Hegseth Is About to Make America's AI Worse to Prove a Point
Three weeks ago, we learned that Anthropic's Claude — operating through Palantir's platform — was used in the planning of the operation to capture Nicolás Maduro. Fewer than 200 troops. Seven injuries. A sitting dictator extracted from a hostile nation in what multiple analysts have called one of the most precisely executed military operations in modern history.
Claude did this with every single one of its safety guardrails intact.
No special military version. No relaxed constraints. The same AI that won't generate instructions for bioweapons helped plan an operation so clean it will be studied at war colleges for decades. The model that values human life helped design a mission that preserved it — on both sides — while still achieving the objective.
That should have been the end of the debate.
Instead, as of 5:01 PM today, the Pentagon will either cut ties with Anthropic or invoke a Cold War-era law to force them to strip those guardrails out. The crime? Anthropic wants two things in their contract: don't use Claude for mass surveillance of Americans, and don't give it autonomous kill authority with no human in the loop.
That's it. That's the whole dispute.
And if not resolved, it will cost American lives.
I want to be clear about where I'm coming from. I'm an investor in both Anthropic and Anduril Industries. I am not a dove. I believe AI belongs in defense — deeply, seriously, and soon. I also think "woke AI" that refuses to discuss uncomfortable topics or generates ahistorical nonsense is a real problem. Google's Black George Washington was an embarrassment, and dangerous. AI models should be truthful, work with the subjects you want, and do the things you need.
But what Anthropic is asking for isn't "woke AI." Mass surveillance of US citizens is already illegal under the Fourth Amendment. Keeping a human in the loop on kill decisions is already DoD policy under Directive 3000.09. Anthropic is asking the Pentagon to commit in writing to things the Pentagon claims it already does.

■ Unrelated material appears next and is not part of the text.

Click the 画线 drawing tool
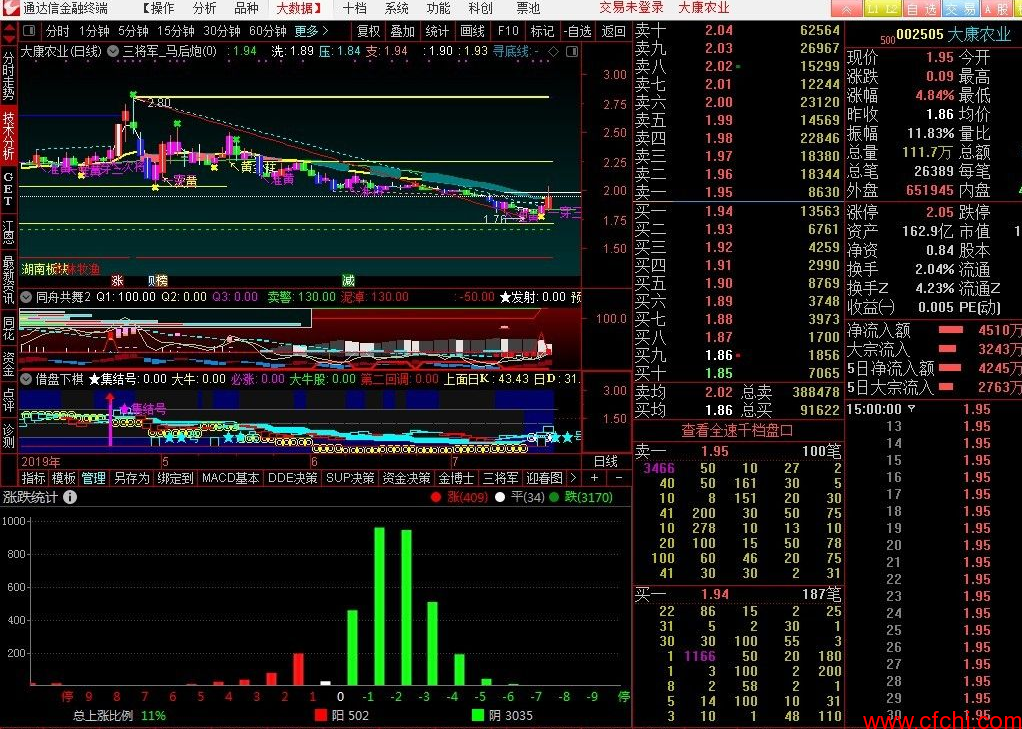Image resolution: width=1022 pixels, height=729 pixels. 473,31

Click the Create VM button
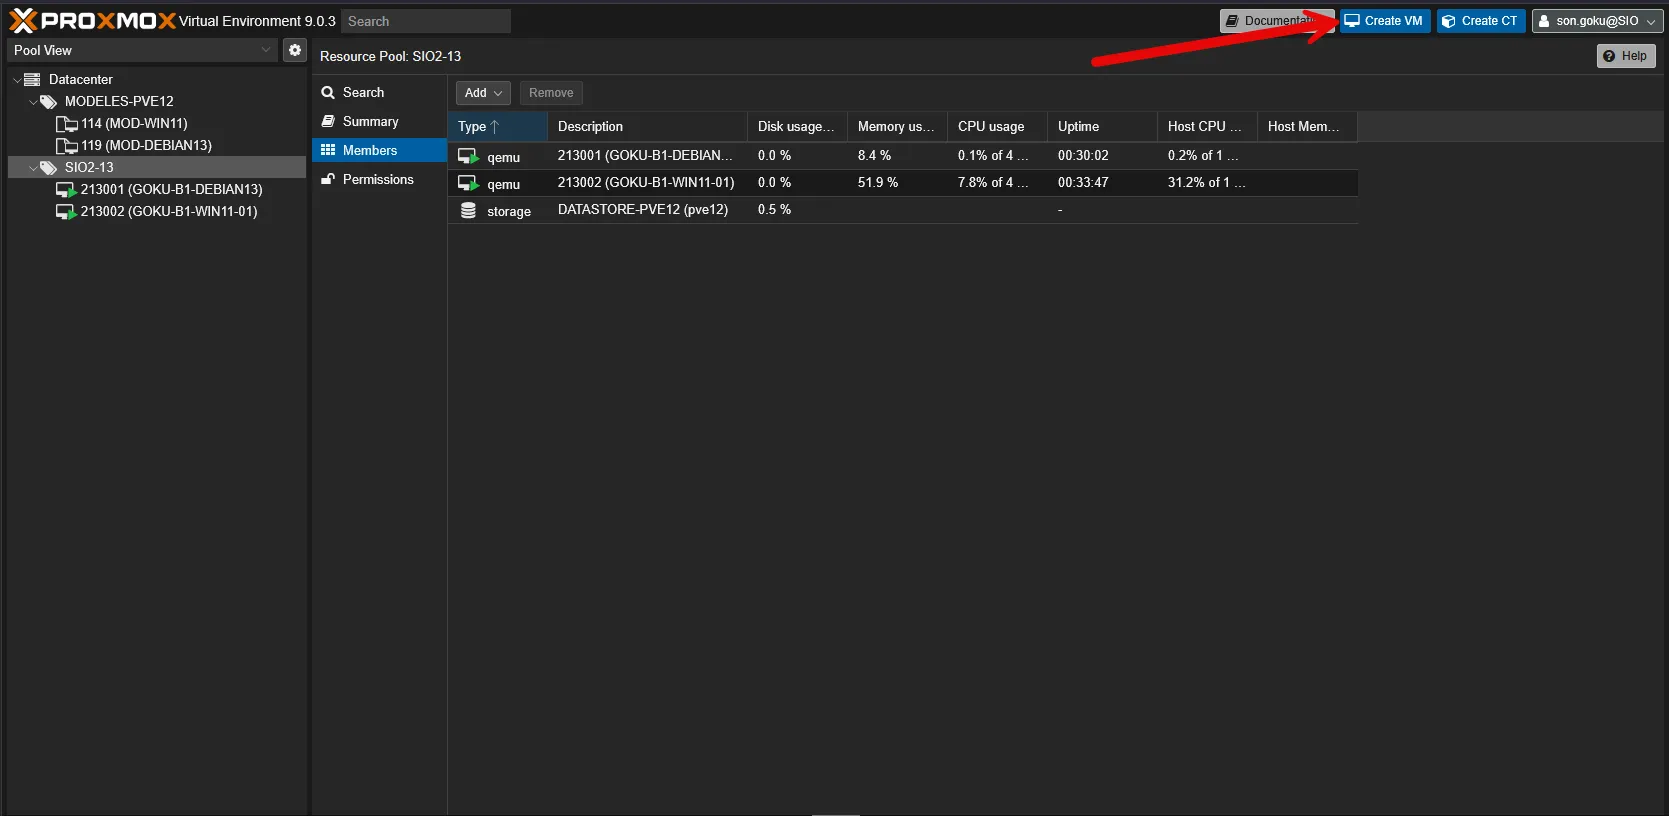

So why the standoff? Because this was never about capability. It's about control. And the irony is staggering: the evidence that Claude's guardrails impair military operations doesn't just not exist — it runs in the exact opposite direction. The most constrained frontier AI just helped produce the most precise major military operation any of us have seen.

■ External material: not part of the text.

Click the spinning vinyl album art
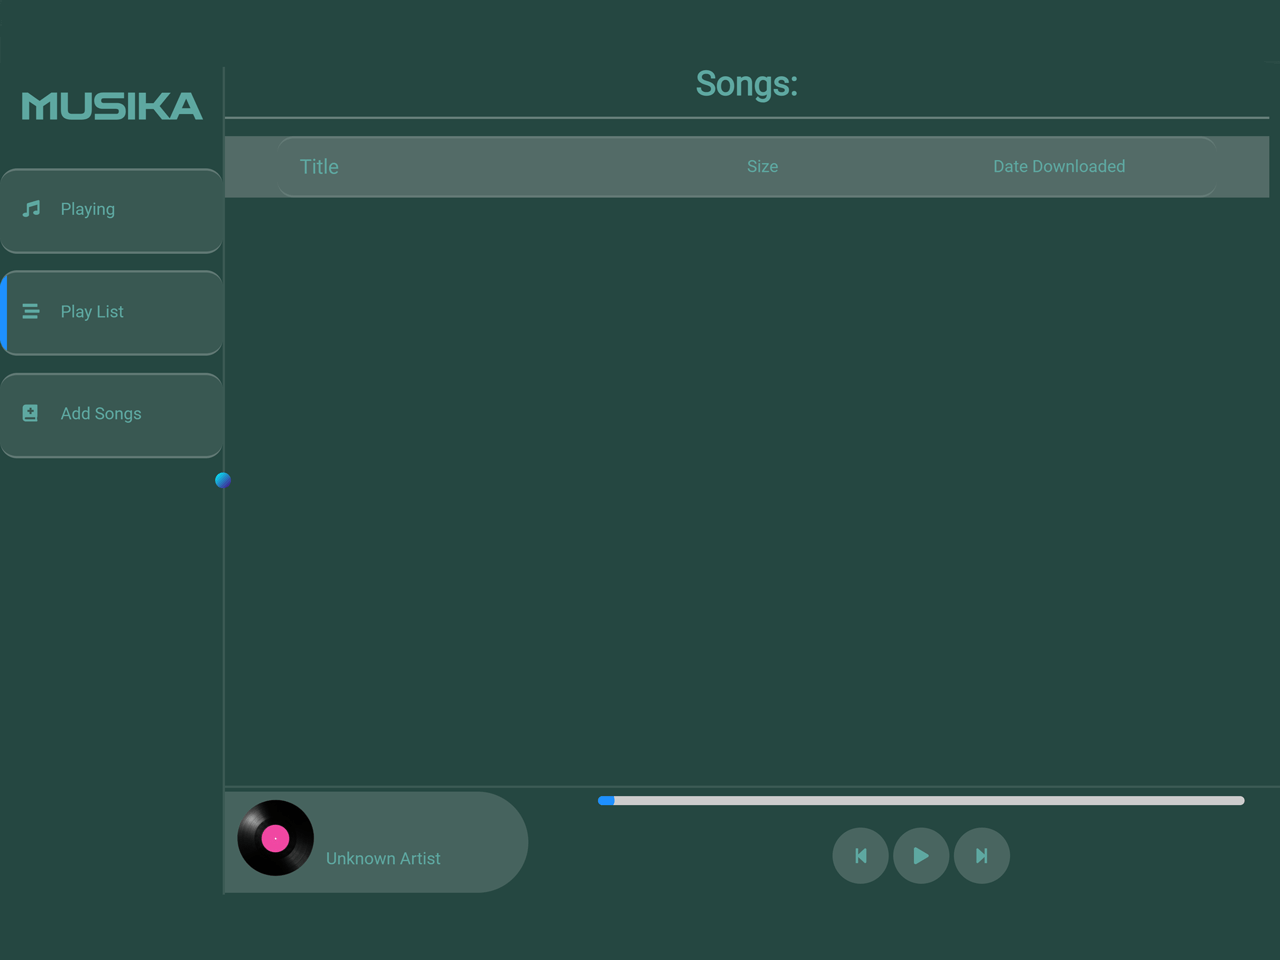 point(275,838)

Think about why that might be. An AI trained to value human life, asked to help plan a military operation, is going to optimize for plans that achieve the objective and minimize destruction. It's going to look for the approach with fewer casualties, less collateral damage, smaller footprint. Not because it's been told to — because that's how it thinks. And in Venezuela, that thinking appears to have produced a result that was not just more ethical but more effective. Fewer troops meant a smaller signature. Fewer casualties meant no political blowback. Cleaner execution meant stronger alliances.

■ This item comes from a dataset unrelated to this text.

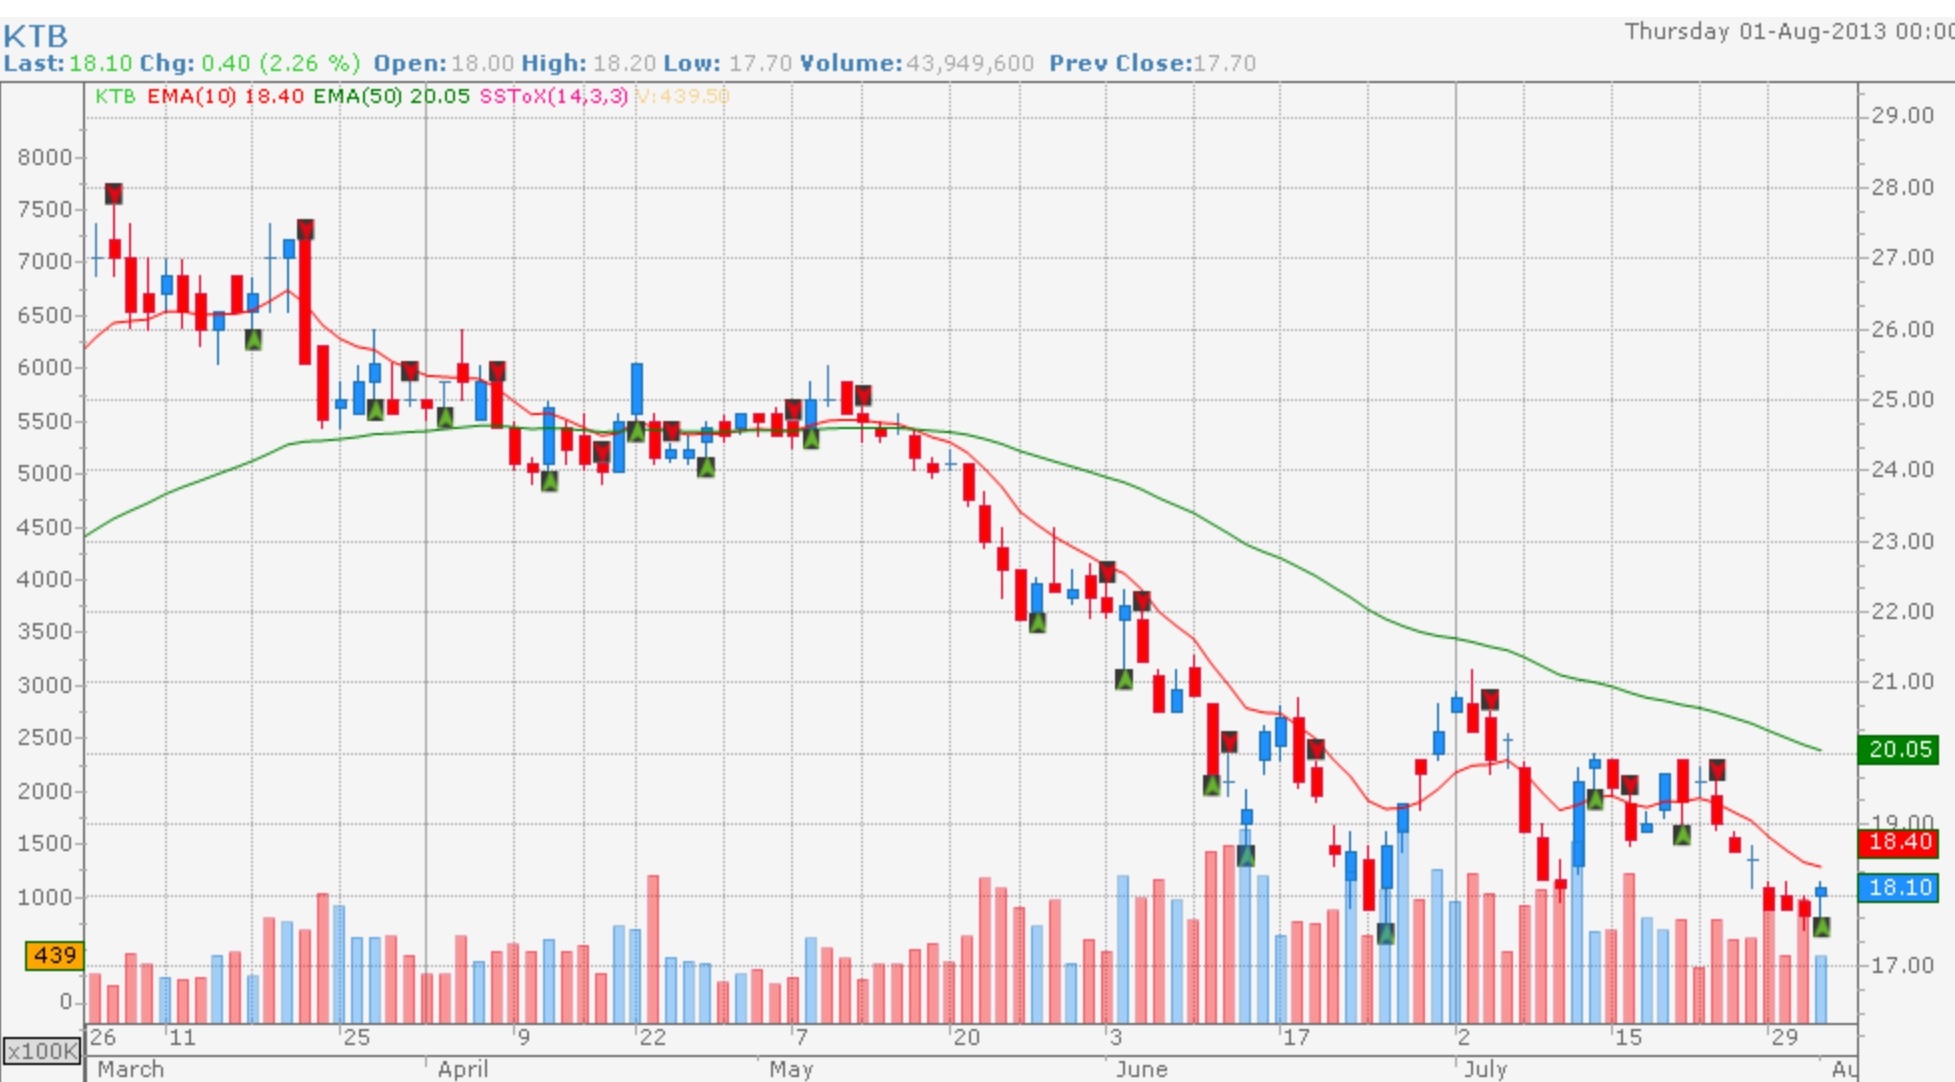Screen dimensions: 1955x1082
Task: Click the lowest buy marker in late June
Action: (x=1386, y=934)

The AI that values life didn't constrain the mission. It may have been what made the mission possible.
Now here's what happens if Hegseth follows through today: the military loses access to Claude — the only frontier AI currently on classified networks. Their replacement? Elon Musk's Grok, which agreed to unrestricted terms but which nobody in the industry considers competitive with Claude. That's like pulling the surgeon who just performed a flawless operation and replacing them with someone who'll do whatever you ask but hasn't finished residency.
And here's what makes today genuinely different from two weeks ago. Sam Altman — Dario Amodei's fiercest rival — just publicly backed Anthropic's position. He told CNBC he doesn't think the Pentagon should be threatening these companies, and said OpenAI would draw the same red lines in any classified deal. Over 300 Google employees and 60+ OpenAI employees signed a letter titled "We Will Not Be Divided," urging their companies to stand with Anthropic.
When your competitors rally to your defense, you're not being unreasonable. The other side is.
CSIS analyst Gregory Allen confirmed what the operators already know: Claude's restrictions have never once been triggered in real military operations. The people actually using the tool love it. This fight isn't coming from warfighters — it's coming from officials who want to establish the principle that no company sets terms with the Pentagon.
Amodei's response to the threats was perfect: the Pentagon is simultaneously threatening to label Anthropic a supply chain risk (meaning they're dangerous) and invoke the Defense Production Act to force them to hand over their technology (meaning they're essential). Pick one.
I keep coming back to Venezuela. Claude — guardrails and all — helped deliver one of the cleanest military wins in a generation. And the Pentagon's response is to threaten the company that built it with a designation normally reserved for hostile foreign powers.
The question isn't whether AI should be used in defense. Of course it should. The question is whether we want the best AI advising our commanders — the one that just proved what it can do — or a worse AI with no guardrails at all.
Because that's the actual choice being made today at 5:01 PM.
Disclosure: I am a shareholder in Anthropic and Anduril Industries. These views are my own.